Green blown glass vase outlined by bulbous elements in the creation of the shape, decorated with green, silver and gold enamels on both the surface and the neck of the vase. The enamels depict floral designs flanked by ornamental gold motifs of oriental taste. Engraved signature “Cristallerie D’Émile Gallé Nancy Modèle et Décor Deposés” in manuscript character placed within small frame below the base.
Dimensions: 19 x 12 cm.
Pioneer of Art Nouveau and founder of the École de Nancy, Émile Gallé (1846-1904) was a master glassmaker and brilliant designer.

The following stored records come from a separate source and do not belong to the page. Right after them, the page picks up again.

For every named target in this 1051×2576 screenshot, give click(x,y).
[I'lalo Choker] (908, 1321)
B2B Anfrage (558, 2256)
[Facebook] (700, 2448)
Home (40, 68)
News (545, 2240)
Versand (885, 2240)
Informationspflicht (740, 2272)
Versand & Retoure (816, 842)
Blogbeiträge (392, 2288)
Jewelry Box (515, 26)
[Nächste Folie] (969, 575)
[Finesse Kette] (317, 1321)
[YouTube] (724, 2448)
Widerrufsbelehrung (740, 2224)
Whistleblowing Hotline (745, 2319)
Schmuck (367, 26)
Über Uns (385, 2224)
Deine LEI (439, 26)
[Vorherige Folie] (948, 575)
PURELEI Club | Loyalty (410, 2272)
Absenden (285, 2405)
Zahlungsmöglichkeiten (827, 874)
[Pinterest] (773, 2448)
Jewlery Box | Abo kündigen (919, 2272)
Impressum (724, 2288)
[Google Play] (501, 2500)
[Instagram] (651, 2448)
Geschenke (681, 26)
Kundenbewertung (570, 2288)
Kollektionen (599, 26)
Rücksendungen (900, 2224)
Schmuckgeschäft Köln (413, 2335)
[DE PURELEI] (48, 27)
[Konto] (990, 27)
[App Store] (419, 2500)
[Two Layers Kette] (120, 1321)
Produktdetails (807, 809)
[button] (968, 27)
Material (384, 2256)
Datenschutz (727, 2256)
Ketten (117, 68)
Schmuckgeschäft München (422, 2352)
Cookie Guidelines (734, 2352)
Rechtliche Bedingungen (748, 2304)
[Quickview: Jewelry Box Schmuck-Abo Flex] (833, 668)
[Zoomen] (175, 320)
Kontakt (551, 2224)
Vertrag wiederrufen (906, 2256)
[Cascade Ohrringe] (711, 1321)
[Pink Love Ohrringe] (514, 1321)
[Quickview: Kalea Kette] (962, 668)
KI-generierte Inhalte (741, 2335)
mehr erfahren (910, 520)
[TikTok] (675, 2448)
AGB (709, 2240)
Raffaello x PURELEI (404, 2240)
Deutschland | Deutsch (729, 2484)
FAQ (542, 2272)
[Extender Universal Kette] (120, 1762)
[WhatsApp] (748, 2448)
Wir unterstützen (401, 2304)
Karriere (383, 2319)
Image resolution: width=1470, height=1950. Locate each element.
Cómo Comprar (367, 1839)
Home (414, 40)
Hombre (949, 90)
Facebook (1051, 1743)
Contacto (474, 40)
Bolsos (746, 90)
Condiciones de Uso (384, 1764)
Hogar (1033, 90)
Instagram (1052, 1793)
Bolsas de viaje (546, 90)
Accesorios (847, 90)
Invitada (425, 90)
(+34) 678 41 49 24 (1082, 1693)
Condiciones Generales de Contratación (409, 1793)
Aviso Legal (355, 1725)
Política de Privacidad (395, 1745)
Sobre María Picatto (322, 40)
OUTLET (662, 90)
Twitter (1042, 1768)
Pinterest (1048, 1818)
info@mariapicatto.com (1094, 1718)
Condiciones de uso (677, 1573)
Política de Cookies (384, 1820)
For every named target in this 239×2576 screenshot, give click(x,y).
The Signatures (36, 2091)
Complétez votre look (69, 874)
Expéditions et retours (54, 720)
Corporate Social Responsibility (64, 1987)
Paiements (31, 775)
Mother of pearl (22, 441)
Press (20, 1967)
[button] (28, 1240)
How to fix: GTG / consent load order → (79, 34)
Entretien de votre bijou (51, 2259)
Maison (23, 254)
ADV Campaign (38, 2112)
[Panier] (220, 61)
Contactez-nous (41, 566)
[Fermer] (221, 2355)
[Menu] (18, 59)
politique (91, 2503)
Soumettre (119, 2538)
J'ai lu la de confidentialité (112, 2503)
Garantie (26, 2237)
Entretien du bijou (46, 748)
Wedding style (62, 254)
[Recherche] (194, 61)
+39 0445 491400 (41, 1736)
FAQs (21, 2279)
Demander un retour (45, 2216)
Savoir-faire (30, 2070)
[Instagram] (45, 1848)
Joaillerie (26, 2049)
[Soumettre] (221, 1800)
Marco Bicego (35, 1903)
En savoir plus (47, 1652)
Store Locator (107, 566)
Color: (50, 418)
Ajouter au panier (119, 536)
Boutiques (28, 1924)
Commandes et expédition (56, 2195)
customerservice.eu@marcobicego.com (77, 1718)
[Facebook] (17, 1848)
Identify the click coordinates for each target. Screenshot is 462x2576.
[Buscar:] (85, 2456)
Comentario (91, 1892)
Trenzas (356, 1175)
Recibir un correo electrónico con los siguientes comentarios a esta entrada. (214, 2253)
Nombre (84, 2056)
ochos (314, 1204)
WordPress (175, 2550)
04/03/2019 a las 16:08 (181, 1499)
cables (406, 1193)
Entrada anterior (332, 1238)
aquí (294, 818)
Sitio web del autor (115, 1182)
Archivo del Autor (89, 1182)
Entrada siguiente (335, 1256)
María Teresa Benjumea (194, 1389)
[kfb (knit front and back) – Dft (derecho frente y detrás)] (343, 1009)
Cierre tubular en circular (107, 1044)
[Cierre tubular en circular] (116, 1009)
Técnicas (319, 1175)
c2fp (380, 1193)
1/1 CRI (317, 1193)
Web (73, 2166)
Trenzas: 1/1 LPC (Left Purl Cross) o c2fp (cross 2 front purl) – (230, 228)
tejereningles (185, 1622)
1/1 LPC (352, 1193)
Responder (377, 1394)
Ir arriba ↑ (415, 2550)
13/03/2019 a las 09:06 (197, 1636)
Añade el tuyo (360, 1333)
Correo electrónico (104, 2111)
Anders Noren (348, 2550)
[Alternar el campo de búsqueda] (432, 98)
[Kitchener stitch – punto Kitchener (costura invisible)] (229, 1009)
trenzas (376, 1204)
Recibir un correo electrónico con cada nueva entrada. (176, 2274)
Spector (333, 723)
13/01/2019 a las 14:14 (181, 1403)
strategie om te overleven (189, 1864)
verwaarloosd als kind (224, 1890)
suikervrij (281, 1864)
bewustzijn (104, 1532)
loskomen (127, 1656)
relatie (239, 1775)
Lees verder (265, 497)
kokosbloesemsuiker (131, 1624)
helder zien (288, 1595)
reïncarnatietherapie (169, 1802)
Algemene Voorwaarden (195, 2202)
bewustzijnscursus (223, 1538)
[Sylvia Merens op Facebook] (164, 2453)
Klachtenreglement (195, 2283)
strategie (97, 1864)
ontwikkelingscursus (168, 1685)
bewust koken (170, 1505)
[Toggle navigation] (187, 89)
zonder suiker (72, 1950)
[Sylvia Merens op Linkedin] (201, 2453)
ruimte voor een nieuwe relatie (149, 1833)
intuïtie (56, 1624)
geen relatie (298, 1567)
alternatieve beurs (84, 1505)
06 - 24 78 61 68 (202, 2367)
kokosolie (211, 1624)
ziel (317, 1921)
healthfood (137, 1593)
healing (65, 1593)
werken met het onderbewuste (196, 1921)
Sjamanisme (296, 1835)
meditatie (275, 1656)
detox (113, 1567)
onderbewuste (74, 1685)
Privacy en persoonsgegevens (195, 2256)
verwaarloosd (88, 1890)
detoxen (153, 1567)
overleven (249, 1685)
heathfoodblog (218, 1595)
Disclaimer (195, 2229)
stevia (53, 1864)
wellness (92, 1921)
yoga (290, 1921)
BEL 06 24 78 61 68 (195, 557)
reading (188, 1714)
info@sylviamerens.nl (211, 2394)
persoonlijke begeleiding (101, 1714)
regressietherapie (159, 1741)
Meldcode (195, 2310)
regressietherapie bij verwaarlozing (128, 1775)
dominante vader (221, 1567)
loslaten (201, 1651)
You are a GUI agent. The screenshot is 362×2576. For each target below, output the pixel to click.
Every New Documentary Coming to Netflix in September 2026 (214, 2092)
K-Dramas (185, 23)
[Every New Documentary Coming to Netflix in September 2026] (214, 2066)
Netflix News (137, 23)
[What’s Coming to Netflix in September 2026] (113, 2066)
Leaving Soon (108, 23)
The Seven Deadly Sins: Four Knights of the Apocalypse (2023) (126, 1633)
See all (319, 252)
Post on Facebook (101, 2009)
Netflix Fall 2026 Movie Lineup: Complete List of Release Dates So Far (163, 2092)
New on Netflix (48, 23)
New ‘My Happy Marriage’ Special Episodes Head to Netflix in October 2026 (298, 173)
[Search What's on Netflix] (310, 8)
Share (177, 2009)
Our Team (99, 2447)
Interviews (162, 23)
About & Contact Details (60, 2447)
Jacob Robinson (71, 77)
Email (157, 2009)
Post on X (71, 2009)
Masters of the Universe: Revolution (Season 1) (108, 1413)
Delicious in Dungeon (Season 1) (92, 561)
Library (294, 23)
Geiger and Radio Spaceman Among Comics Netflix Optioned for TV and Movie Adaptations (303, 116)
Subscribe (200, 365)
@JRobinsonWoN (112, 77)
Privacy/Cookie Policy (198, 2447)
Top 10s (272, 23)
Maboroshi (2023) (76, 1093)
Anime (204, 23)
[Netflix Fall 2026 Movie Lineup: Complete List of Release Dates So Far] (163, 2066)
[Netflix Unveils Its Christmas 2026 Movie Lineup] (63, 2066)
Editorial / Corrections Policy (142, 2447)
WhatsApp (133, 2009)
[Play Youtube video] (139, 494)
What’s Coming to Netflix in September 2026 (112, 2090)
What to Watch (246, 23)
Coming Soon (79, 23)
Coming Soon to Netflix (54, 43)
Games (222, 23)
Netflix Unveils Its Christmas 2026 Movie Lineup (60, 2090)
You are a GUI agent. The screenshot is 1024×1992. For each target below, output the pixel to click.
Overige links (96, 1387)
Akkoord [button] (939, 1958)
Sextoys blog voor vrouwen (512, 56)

Gallé’s first experiences in the field of enamelled glass date back to the 1860s, thanks to the studies at his father’s majolica factory in Saint-Clément and his participation at the 1867 Universal Exhibition. In the early 1870s, Gallé began his personal experiments with glazes, looking for a way to eliminate the difficulties inherent in vitrification. It has been supposed in the past that he abandoned enamelled pieces when his experiments with glass during the 1880s and 1890s led him to the new processes of “inlaying” and glass patination. In reality, it is certain that he continued to produce a wide range of crystal pieces enriched with enamelled designs, including this particular vase, manufactured between 1894 and 1897. Stylistically, our vase is well aligned with the Art Nouveau production of the late XIX century and it is emphasized by a strong taste for oriental culture and motifs.
The dating to the period between 1894-1897 was made possible thanks to the calligraphic writing of the engraved signature and the use of the term “glassware”, applied by Émile in the mid 1890s.
Duncan A., de Bartha G., Gallé Le Verre, Friburgo (Svizzera), Office du Livre S.A., 1985.